Desarmado ante la inquina de su compañera, Azirafel había intentado buscar apoyo en el resto de arcángeles, pero ninguno de ellos estaba realmente por la labor de facilitarle las cosas. Hablando claro, le tenían por un blando, un torpe y un hedonista. No estaban tan abiertamente en su contra como Miguel pero, sinceramente, alguien tan humanizado tampoco les inspiraba ningún respeto. Uriel acababa siempre apoyando con fría lógica las réplicas de Miguel, y Sariel, aunque tenía mejor voluntad, no conseguía encontrar la forma de respaldarle sin correr el riesgo de ganarse enemistades, un riesgo que no estaba dispuesta asumir por él.

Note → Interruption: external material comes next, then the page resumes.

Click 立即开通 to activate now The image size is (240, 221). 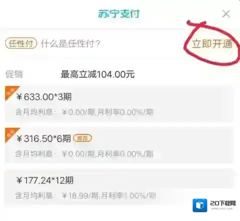coord(212,44)
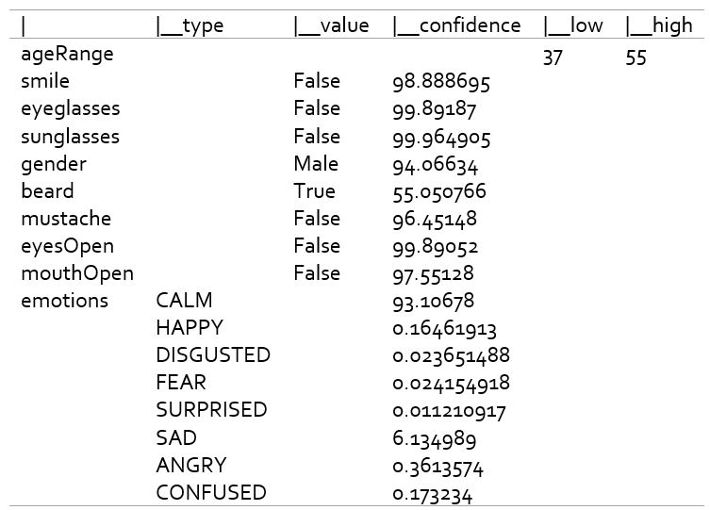Click the CONFUSED emotion type cell
The height and width of the screenshot is (510, 710).
coord(211,493)
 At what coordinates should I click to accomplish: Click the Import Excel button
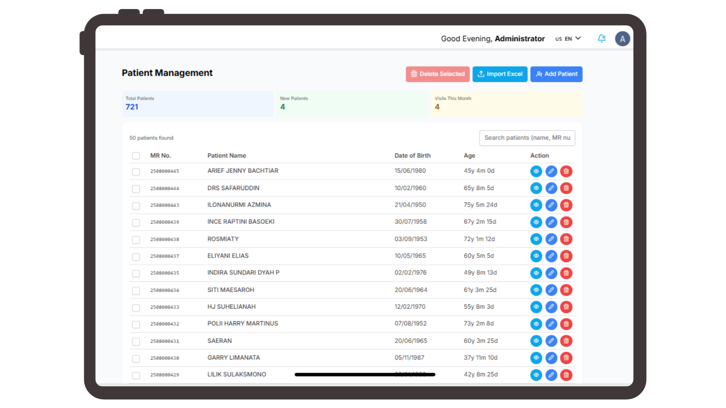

Finalmente y con todo el dolor de su corazón, puesto que no le gustaba hablar mal de nadie, Azirafel acabó contando las dificultades que estaba teniendo al Metatrón, sintiéndose como un miserable chivato por ello. La Voz de Dios le preguntó si consideraba necesario echar a los actuales miembros y nombrar a nuevos arcángeles para la Corte Celestial, a lo que él respondió, horrorizado, que por supuesto que no. No había dejado atrás todo lo que amaba para ocasionar la caída en desgracia de más ángeles. Sin duda era solo una cuestión de tiempo. Sus intenciones eran buenas, él no tenía ninguna ambición personal y, cuando llegara el momento, los demás acabarían por entenderlo.
Pero el tiempo pasaba y las cosas no mejoraban en absoluto para el nuevo Supremo. Envalentonada por el buen resultado que estaba teniendo su sabotaje, Miquel ya mostraba sin reparos su aversión hacia Azirafel. El resto de arcángeles le ignoraba y Sariel… En fin, Sariel procuraba pasar desapercibida, oliéndose la cercana caída de su nuevo superior e intentando no caer con él.
Azirafel, ya sin entusiasmo pero igualmente convencido de la bondad de sus proyectos, intentaba persuadir al resto con palabras amables, sin conseguirlo nunca. Se sentía como el pobre Prometeo, cuya historia siempre le había inspirado tanta compasión. Confraternizaba enteramente con aquel titán bondadoso que se había ganado el castigo eterno por parte de sus compañeros del Olimpo por ayudar a los mortales llevándoles el fuego. Nunca se había sentido tan incomprendido y frustrado. Nunca se había sentido tan horriblemente solo.
- Sí, señor.
- Bien, pero debo informarte de un cambio en el orden del día.
- ¿Un cambio? - Respondió, sin poder disimular su temor. Los cambios de última hora no solían traer nada bueno.
- Sí. Hoy no habrá reunión. Tenemos un juicio.